- 1 small red onion, sliced thinly
- 2 limes, juiced
- Caster sugar – ¼ tsp
- Salt – ¼ tsp
- Fresh ground black pepper – to taste
- Crabmeat in brine – 1 can (170 g)
- 2 spring onions, finely sliced
- 1 red chili, seeded, finely chopped
- Garlic – 1 small clove, crushed
- 1 avocado, really ripe, peeled, stone removed, chopped
- 2 corn tortillas
- Salad mix – 2 cups
- Lime wedges – for serving
- Put the red onion into a small bowl, cover with ½ of the lime juice, sprinkle with salt and sugar, set aside until everything else is ready.

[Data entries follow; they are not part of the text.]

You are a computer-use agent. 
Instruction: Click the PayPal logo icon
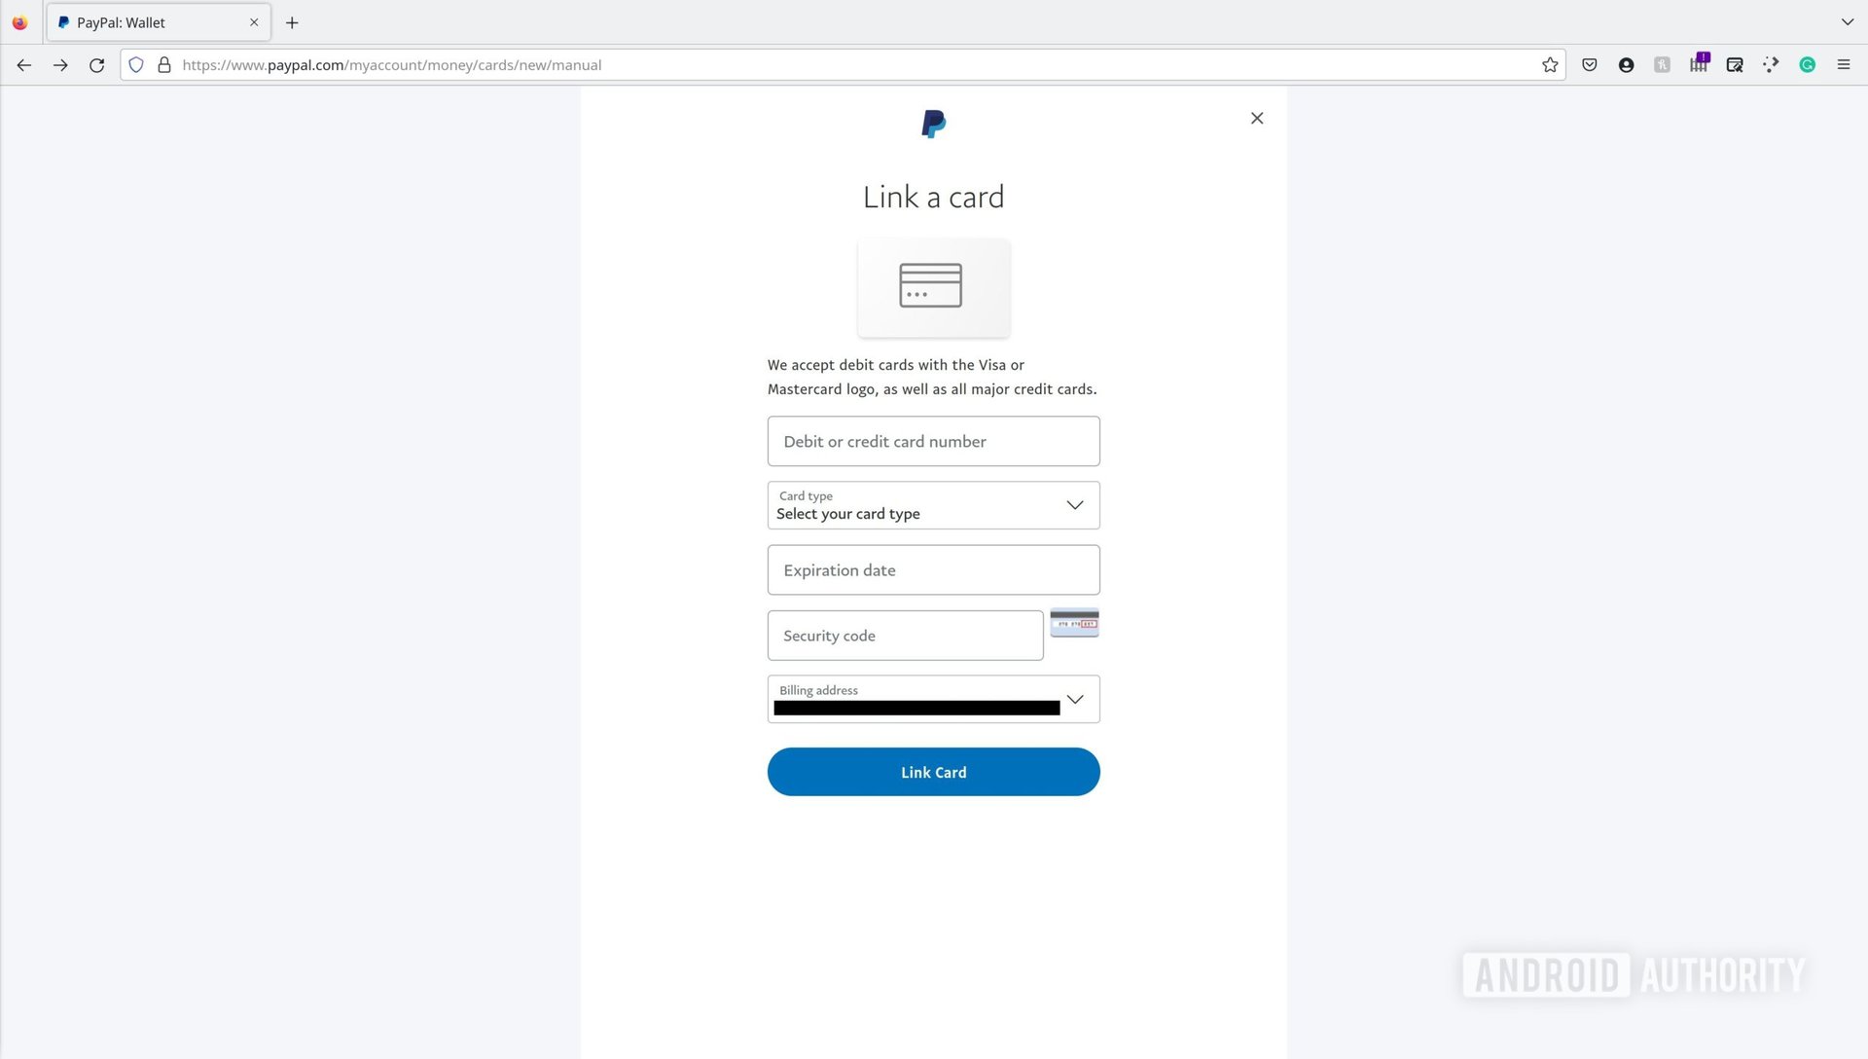(x=934, y=122)
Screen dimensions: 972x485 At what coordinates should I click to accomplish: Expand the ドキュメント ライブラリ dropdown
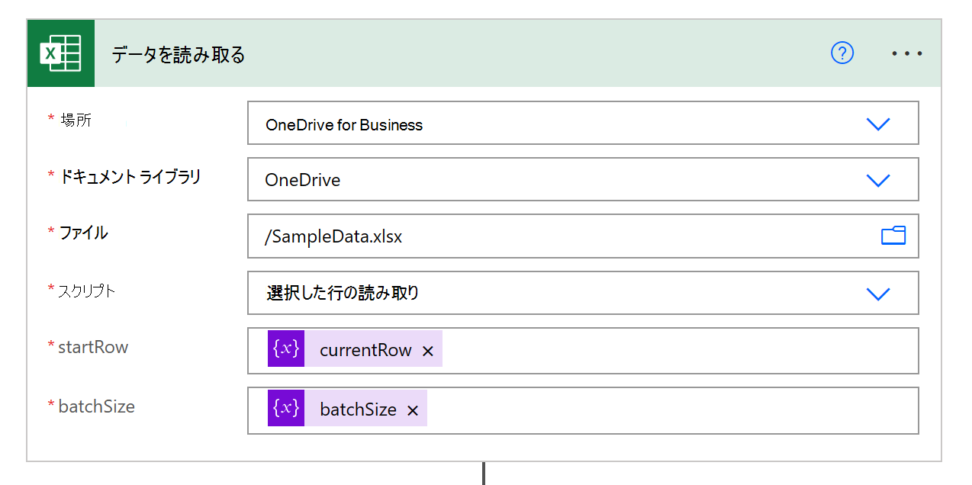[877, 179]
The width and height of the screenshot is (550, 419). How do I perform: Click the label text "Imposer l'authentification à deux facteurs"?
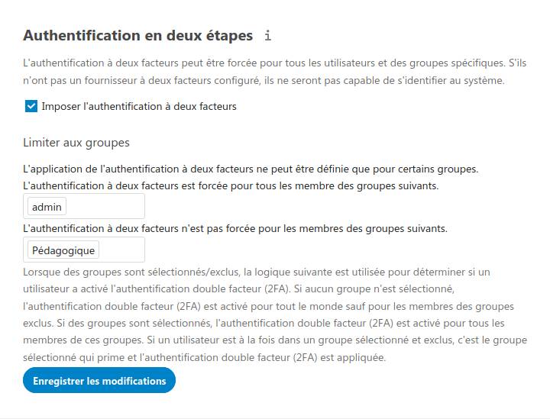click(139, 106)
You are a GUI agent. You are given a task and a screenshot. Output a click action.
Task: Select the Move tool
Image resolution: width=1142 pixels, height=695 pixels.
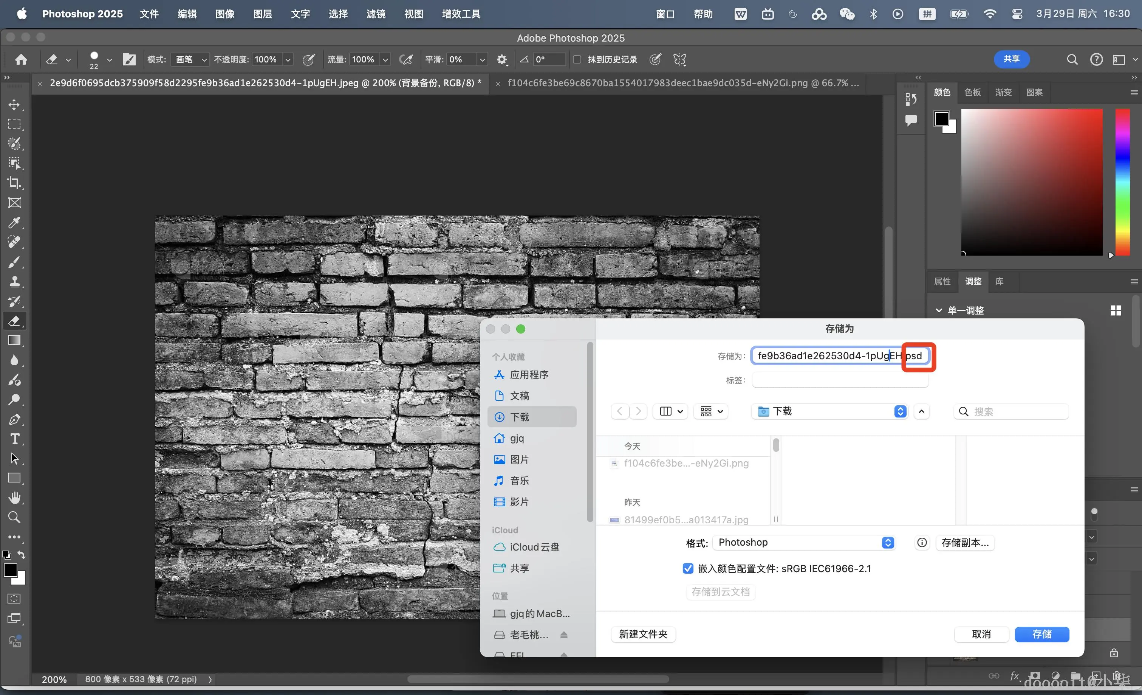[14, 104]
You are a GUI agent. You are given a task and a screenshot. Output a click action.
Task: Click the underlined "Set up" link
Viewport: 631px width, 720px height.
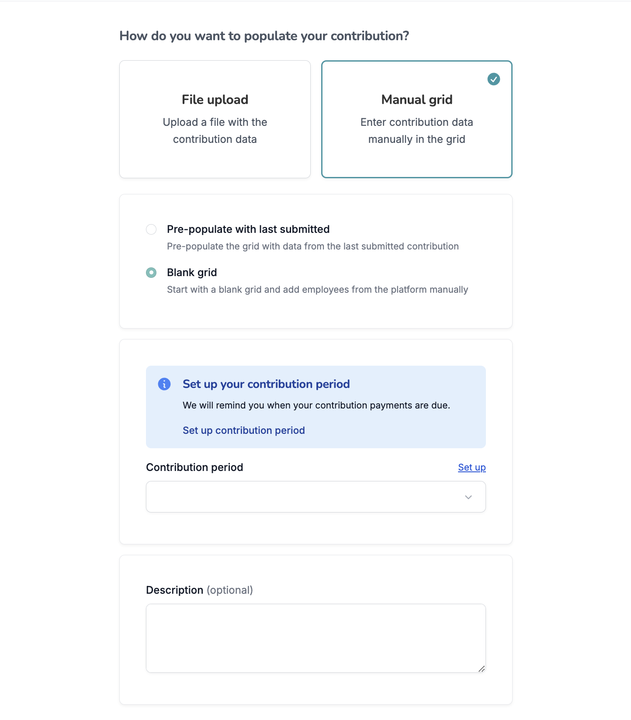472,467
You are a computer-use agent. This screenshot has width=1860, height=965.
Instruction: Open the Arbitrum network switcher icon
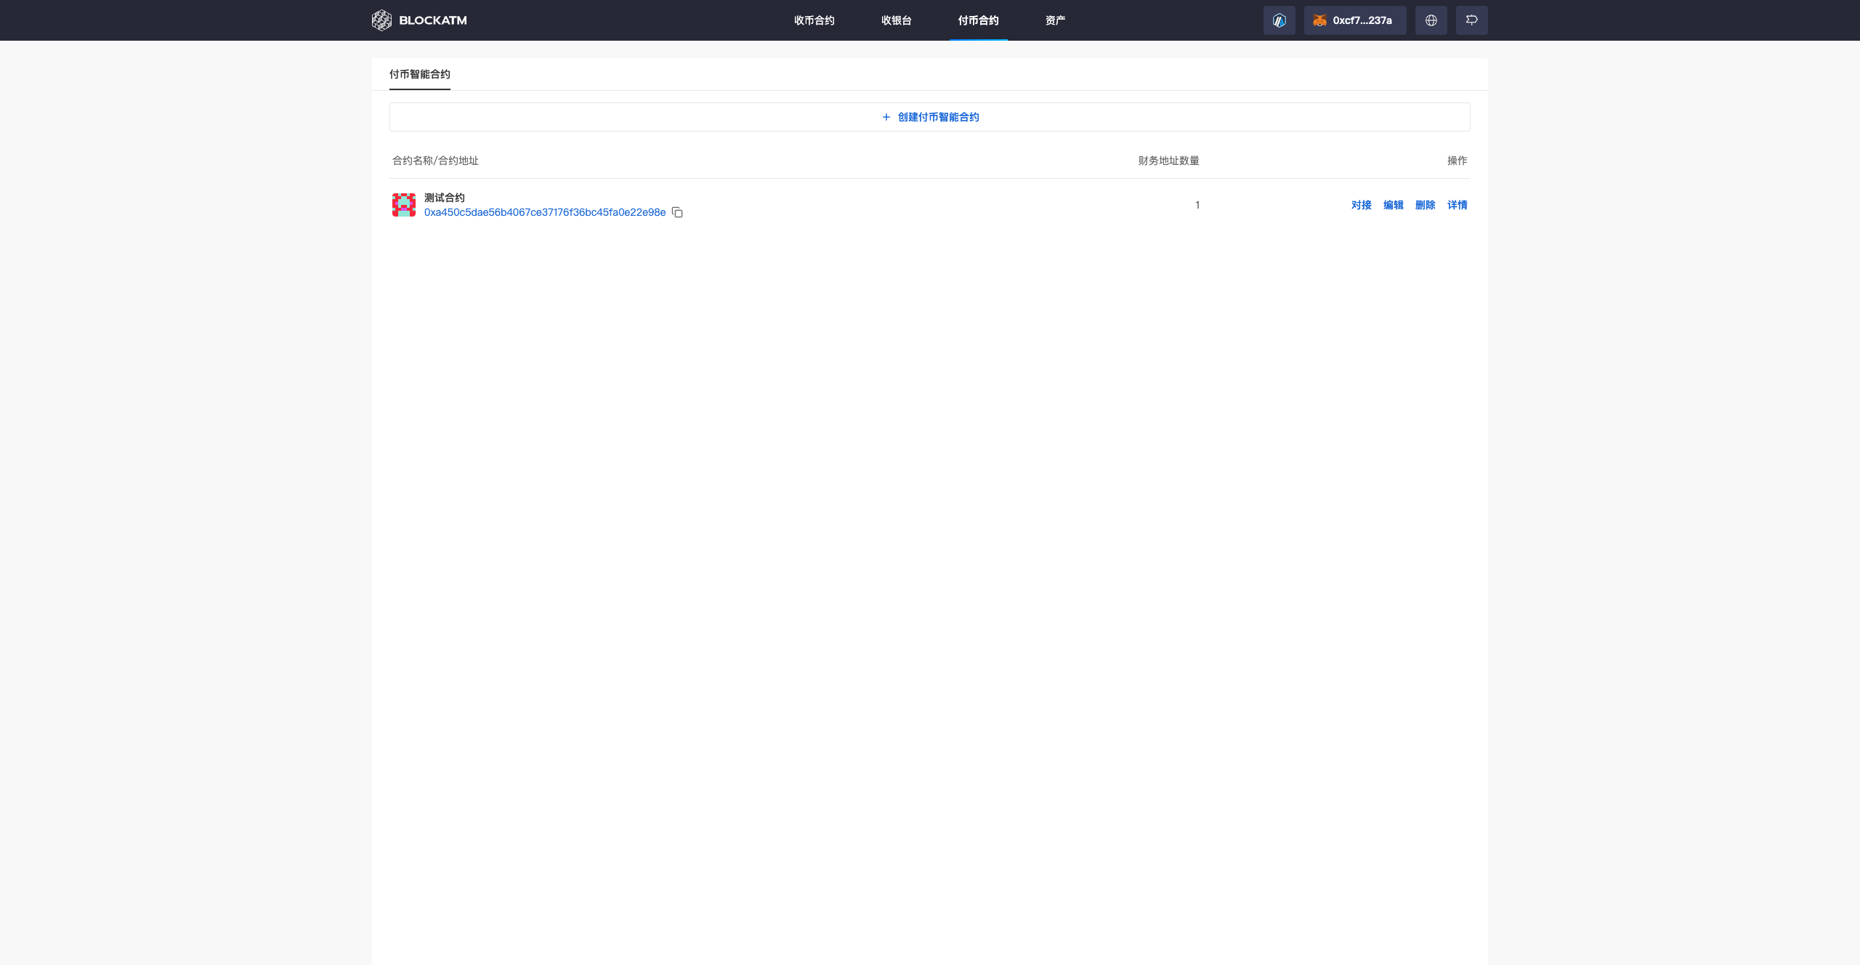[1279, 20]
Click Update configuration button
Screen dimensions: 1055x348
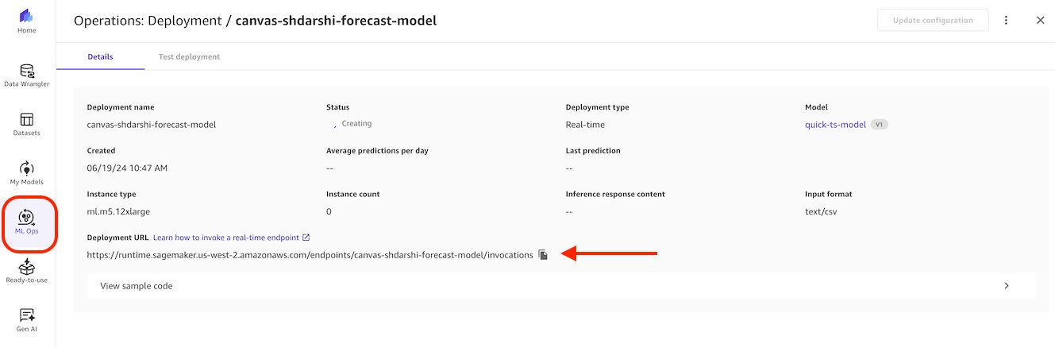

- In a medium bowl, mix together the crabmeat, half the chopped chili, the spring onions; season with pepper and set aside.
- In another medium bowl, mash the avocado with the other ½ of lime juice and garlic (adjust the texture to your taste: you can either make it chunky or smooth). Stir in the other half of the chili.
- Drain the red onion.
- Toast the tortillas, bended in half, in a toaster for 1 minute. Put each on a plate; top with salad mix. Spoon ½ of avocado on top of the salad leaves. Top the tostadas with crabmeat and red onion. Serve with wedges of lime.